I do presentations on how beneficial it is to go outside as part of workshops with students on wellness and mindfulness, but I was totally ignorant to the fact that I needed to take this medicine myself. All the advice I was saying to everyone else, didn’t used to apply to me, but it for sure did. I learned this the hard way.”

Q. What activity would you say contributes most to your personal sense of wellness?
Right now, it’s definitely having a dog. I’ve had two dogs in my teacherly life, and the first one passed away three or four years ago. I was just so busy with work at that point, that I didn’t think it was the right time to get another dog. That was a mistake. Having a dog at home would have forced me to take care of them, which sneakily would have made me take better care of myself.

After being hospitalized and having to learn how to walk again, I was determined to get a new dog as soon as I was physically able to safely walk outside on uneven and icy surfaces. As it turned out, the perfect timing for me to get a dog coincided with the onset of pandemic and everyone in the province looking for a COVID puppy of their own. After a multiple failed adoption attempts, I finally found a new companion in Okotoks. On April 30, 2020, I met an 18-month old rescue dog, which I named Ahsoka Tano after the Star Wars character. She’s the furry love of my life and my current roommate and workout partner.

There's this Japanese term “shinrin-yoku”, or “forest bathing”. For a long time, the Japanese have known that if you are feeling stressed or unwell, you simply need to go for a walk in a forest and you will feel better. And it's true! It drops your stress hormone levels and increases your clarity of mind. There are all sorts of studies that have confirmed this.

I was just living a life before I was hospitalized where I was just not going outside, I would just come home and collapse on the couch. But now at least twice a day Ahsoka and I go on these fun walks. Sometimes they are just a couple of kilometers around the neighbourhood, and sometimes they are longer, off-leash hikes. Partly it's for her, but it's also for me. Not only are we both benefitting from this fresh air and exercise, but I’m resetting myself internally when we go for these walks. It’s part of a wellness practice that I had lost touch of since my first dog passed away.

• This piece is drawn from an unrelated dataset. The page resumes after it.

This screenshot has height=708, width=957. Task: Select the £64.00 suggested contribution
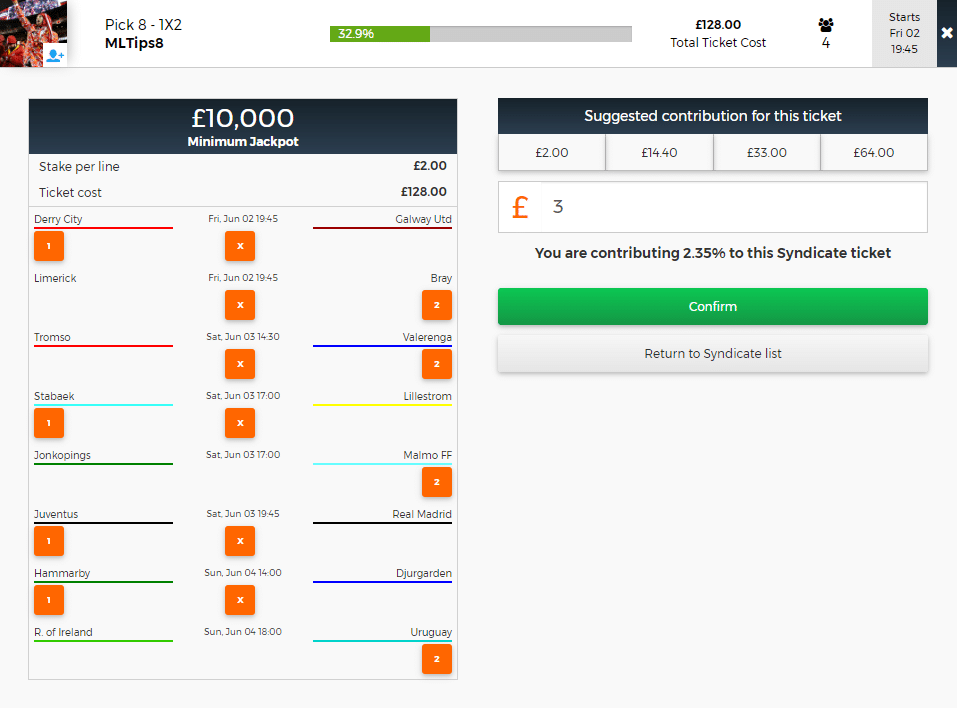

Q. How do you think that has benefited you as an educator?
Some of the advice I always give to student teachers or pre-service teachers is that in addition to all of the things they might be thinking like “how do I get a job” or “how do I become a better teacher”, right off the bat they need to develop some sort of wellness practice or habit to take care of themselves. When I had my routine of walking my dog, it was one of the things that really worked for me as an educator.

When I’m out with the dog there are all sorts of valuable metacognitive things that are going on in my head. In the morning, I’m planning my day and visualizing what is going to happen. It’s not the sort of meditative process where you are trying to clear your mind, but it's being mindfully aware of the day that’s coming which helps me be present and prepared.

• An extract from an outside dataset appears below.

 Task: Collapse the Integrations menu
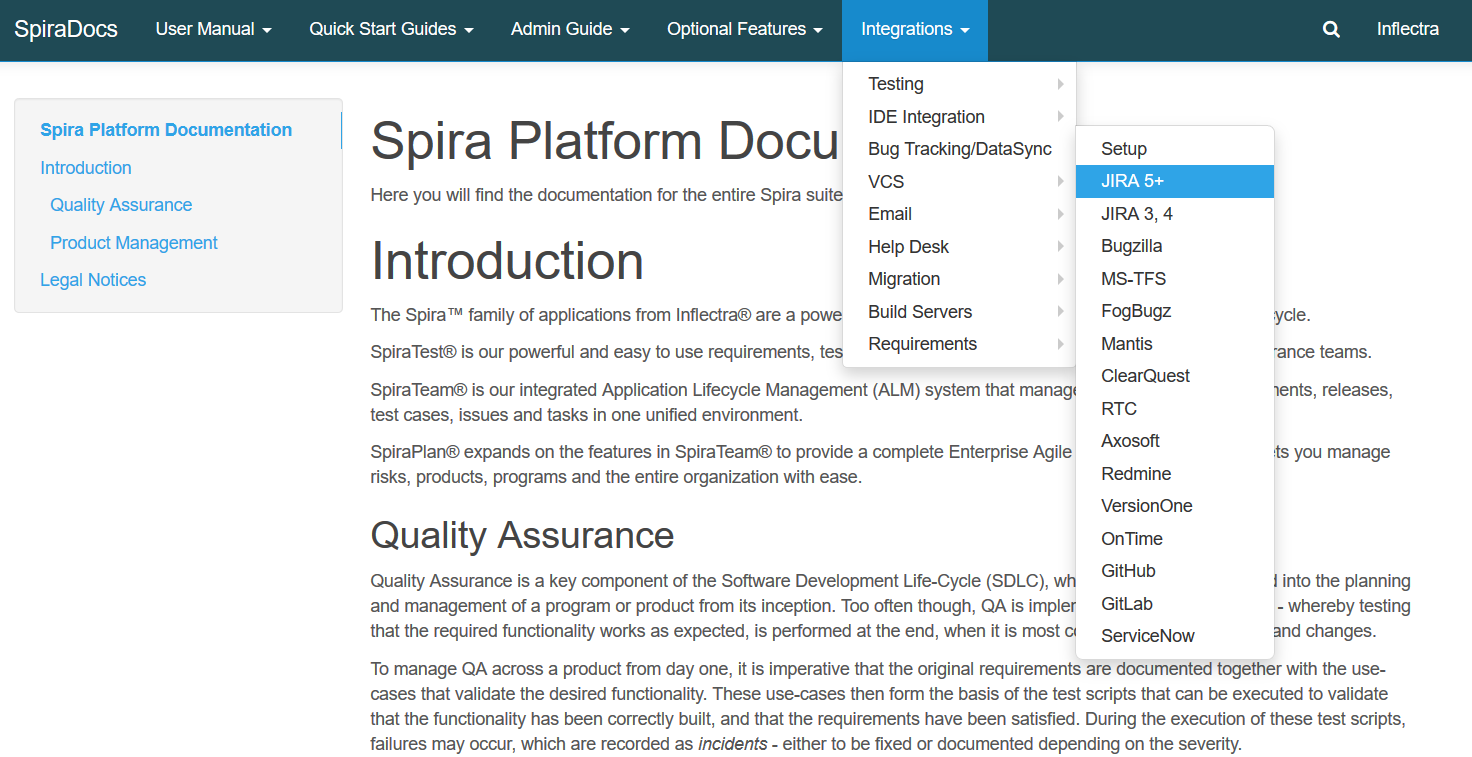click(914, 30)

And then at the end of day, no matter what's going on, the dog walk helps me reset and recharge. No matter what's on my mind, no matter what I have to do later, for that time it's just me and Ahsoka. While I walk, I put aside the things that required my creative energies, like lesson planning or finding solutions to help kids or teachers at school. My little mental coffee percolator keeps dripping away on these things as I walk, and I often find that great ideas and solutions occur to me naturally over the course of the walk, even though I’m not actively thinking about them.

I have adult attention deficit hyperactivity disorder (ADHD) so although I hate the routine of walking twice a day, Ineed the routine. There will always be work to do at school or the office. If it is truly important some work can even come home with me. But now, I have two standing appointments a day, one at 7 AM and one at 5 PM that I have to schedule around. My dog walk time with Ahsoka is firmly blocked in my schedule.

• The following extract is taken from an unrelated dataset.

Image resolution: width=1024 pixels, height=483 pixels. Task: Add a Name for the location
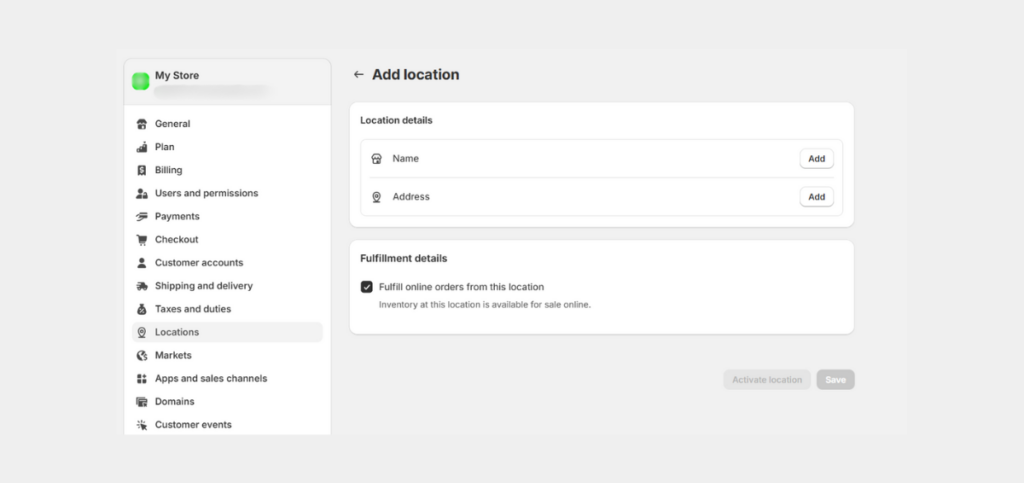click(816, 159)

Q. What would you say you are most grateful for at this moment?  
I can’t give you just one. I’ll give you three. Of course, the first is Ahsoka, my dog. But she’s an extension of my family which is who I’m truly grateful for. My whole family are teachers, helping professionals, and health care workers, so because of the pandemic, we’ve been taking the COVID restrictions really seriously. I have a twin sister, my best friend and former womb mate, who I haven’t seen except on a screen for two years now. Making the effort to keep in touch with family is something that I really try to do, and I’m grateful for those moments. When I woke up in the hospital, my sister had flown in from Quebec, my brother from Fernie. It was just this reminder that family is so important. I understood it at a theoretical level, but I never really felt it to that extent before. Certainly one of the goals for myself coming out of the hospital was to do a better job of connecting and reconnecting with family and friends. A lot of my long-term friends are in Calgary, and my work requires me to be based out of Edmonton. And that’s been tough. It’s hard to be so far away from loved ones. Even though it's hard to see them right now, they are the reason I get up in the morning, they are the thing that my heart beats for.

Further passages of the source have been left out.